* _ACTION ITEM_
Copy exactly the lines of the records below, starting at the line that contains "The width and height of the screenshot is (1369, 770)." and continuing through the last line, both included; omit any pictures.
-- DATA SECTION follows --
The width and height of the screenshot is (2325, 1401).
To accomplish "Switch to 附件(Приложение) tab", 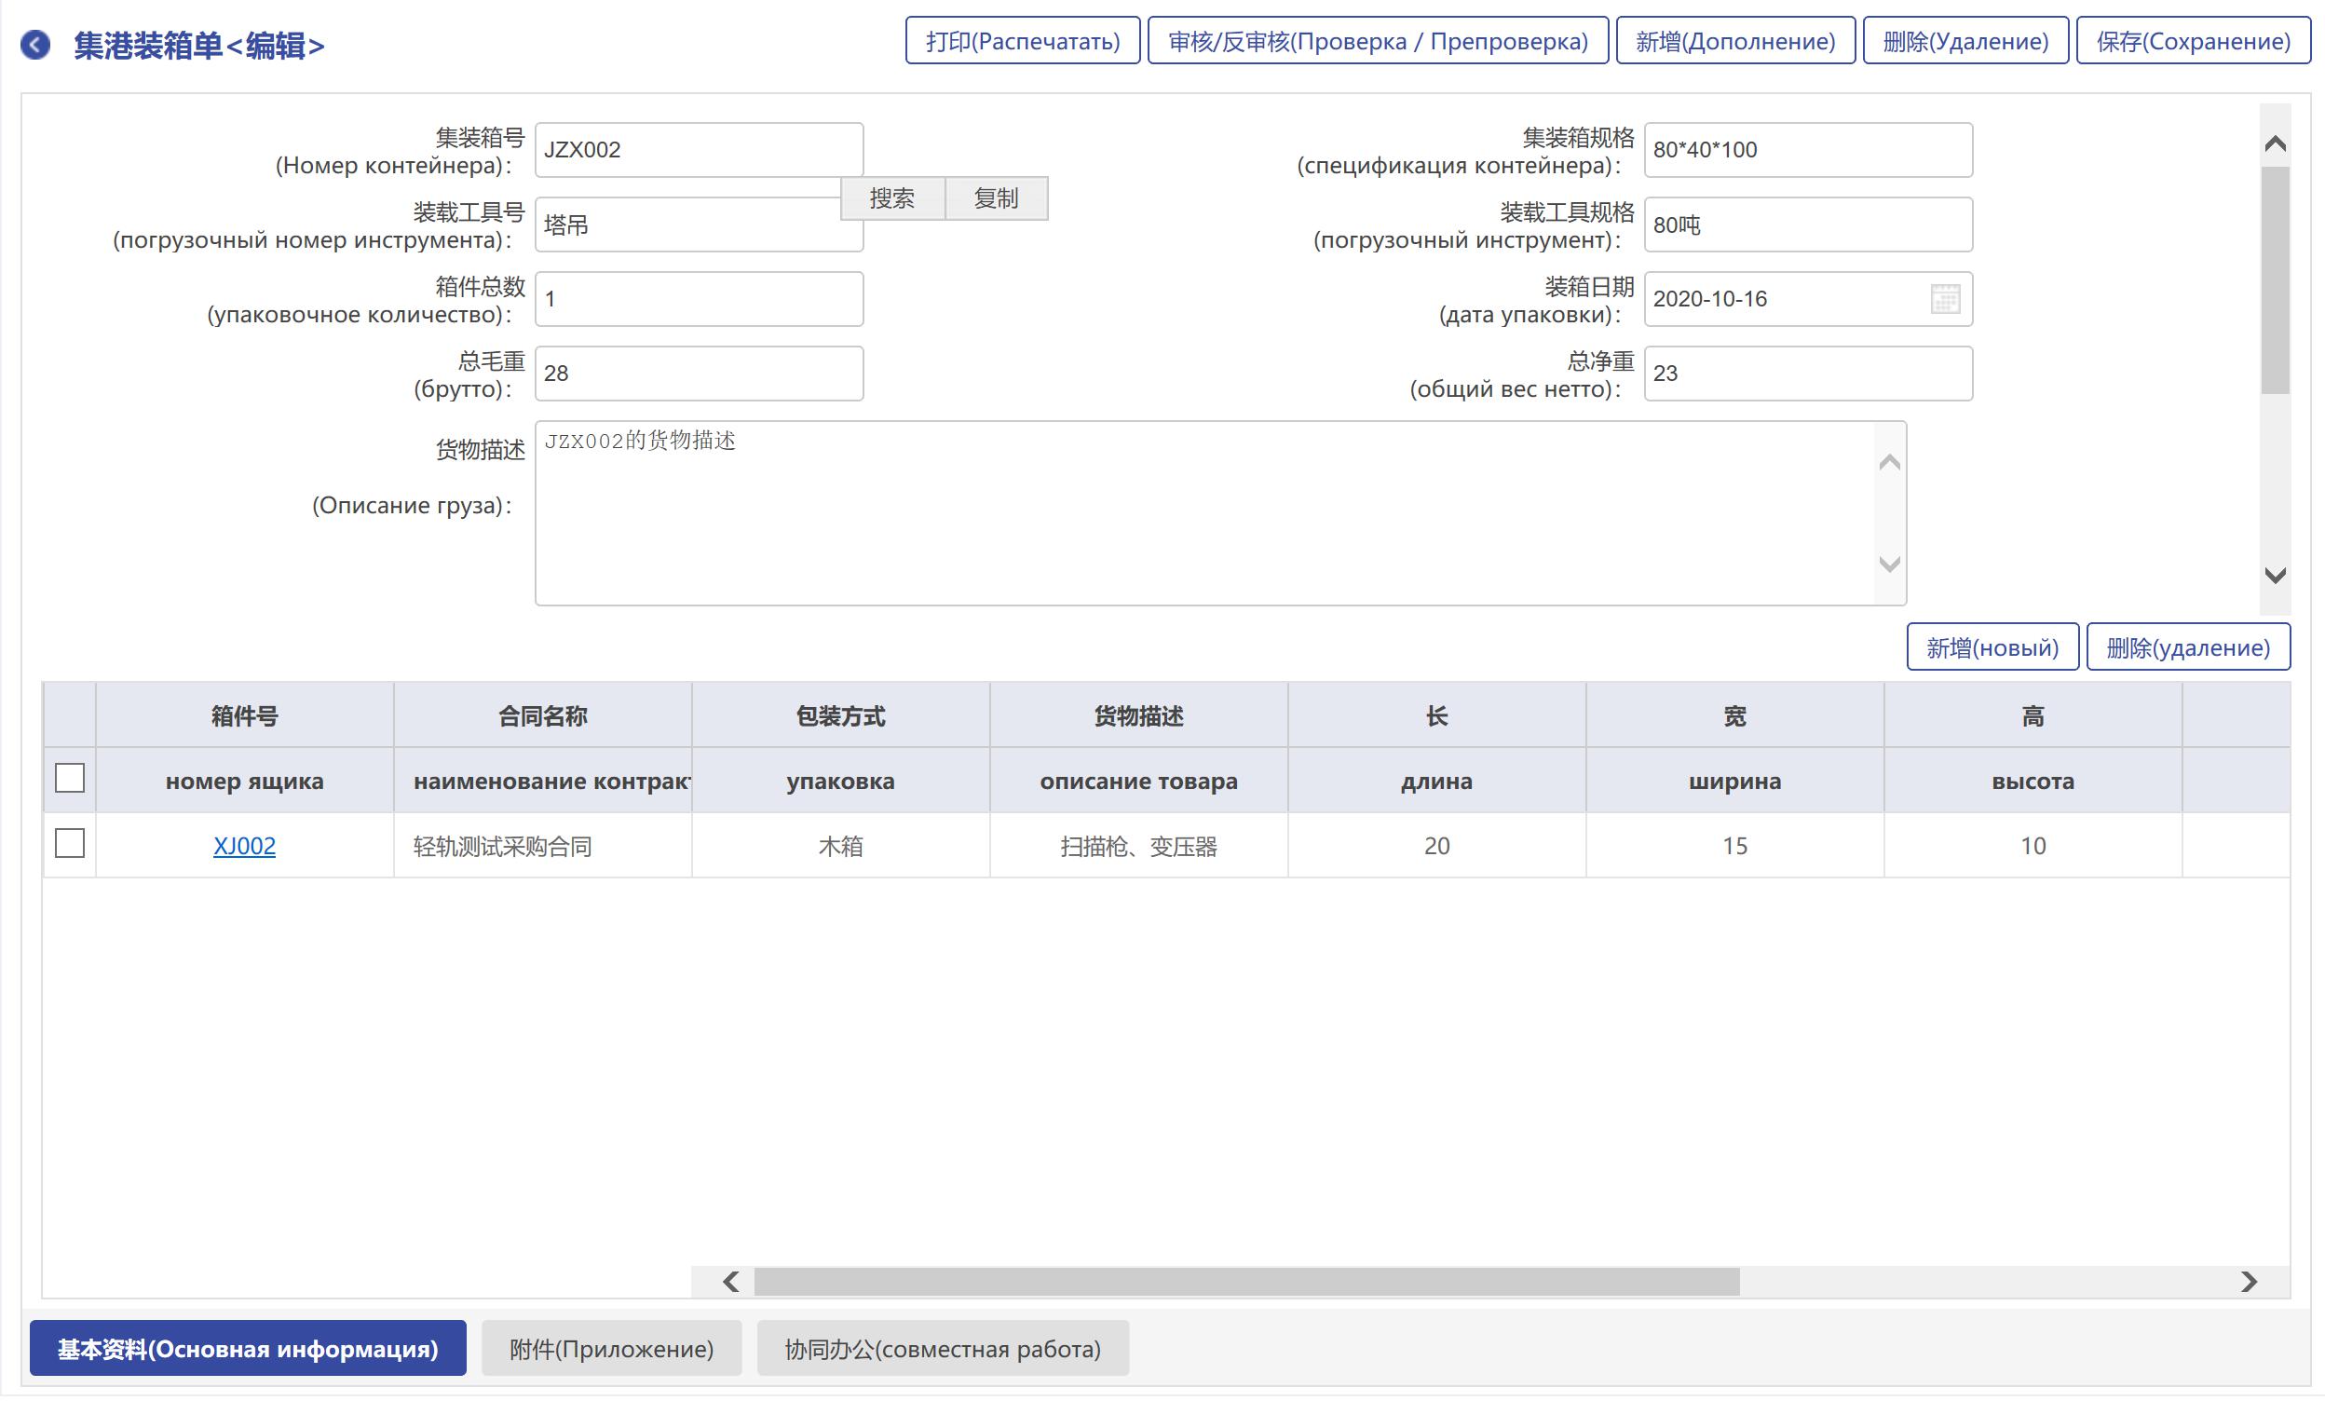I will click(x=611, y=1348).
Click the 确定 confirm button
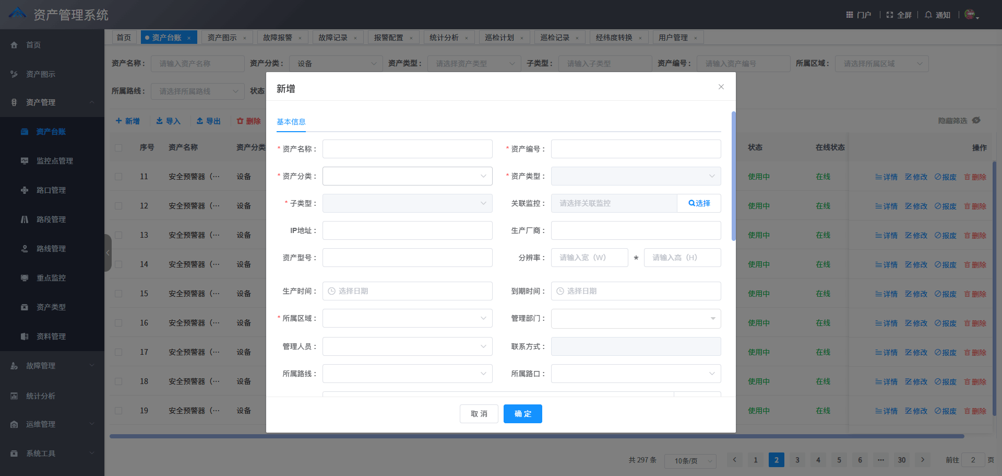The image size is (1002, 476). click(522, 413)
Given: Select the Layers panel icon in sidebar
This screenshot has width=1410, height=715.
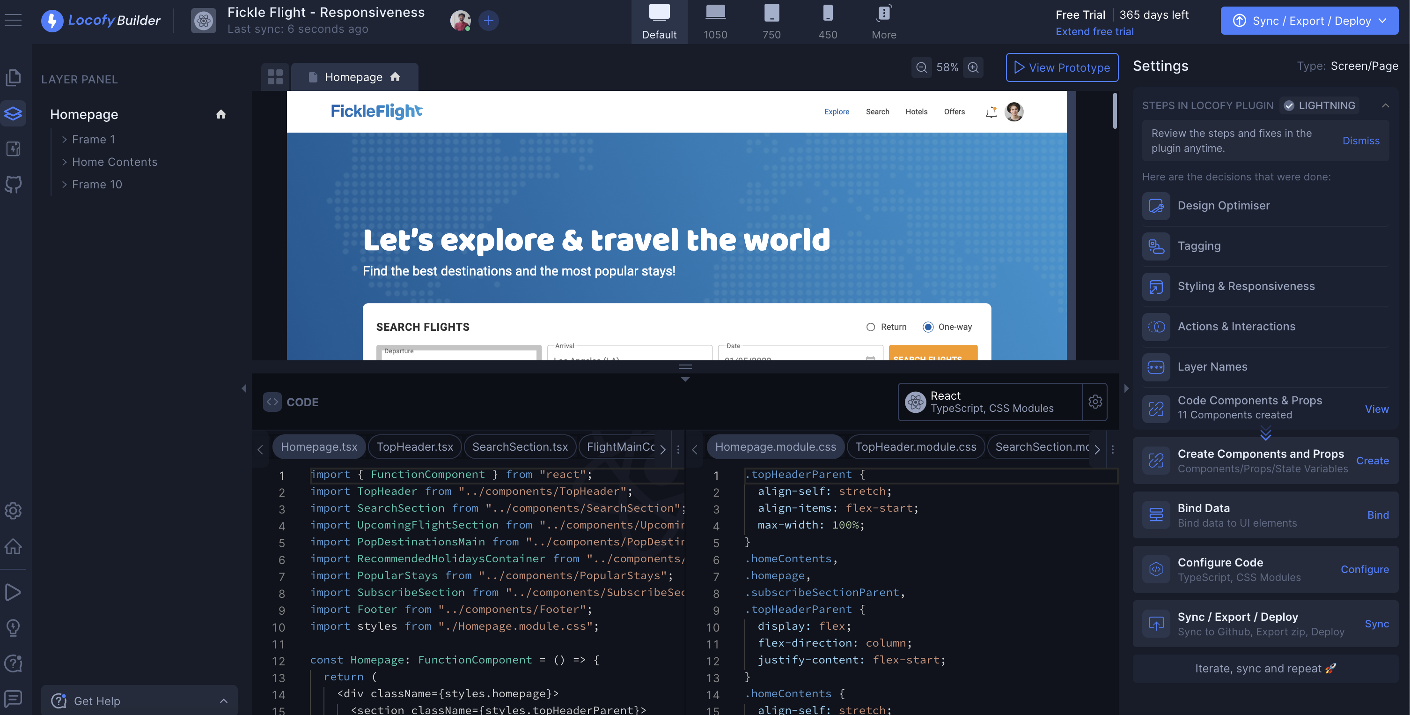Looking at the screenshot, I should 13,113.
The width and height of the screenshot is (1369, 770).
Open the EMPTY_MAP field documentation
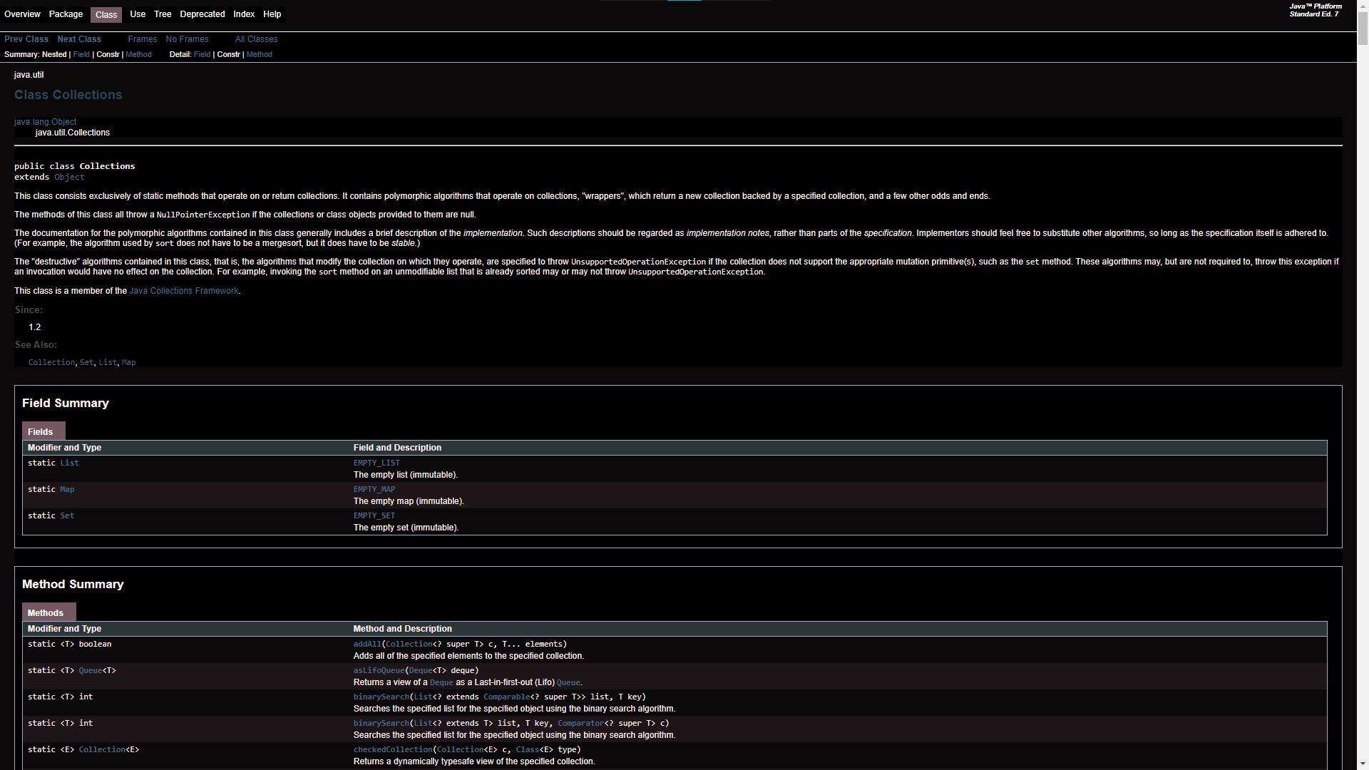(374, 489)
-- DATA SECTION concluded --
* _EXERCISE ANSWER_
The width and height of the screenshot is (1369, 770).
Open the EMPTY_MAP field documentation
(374, 489)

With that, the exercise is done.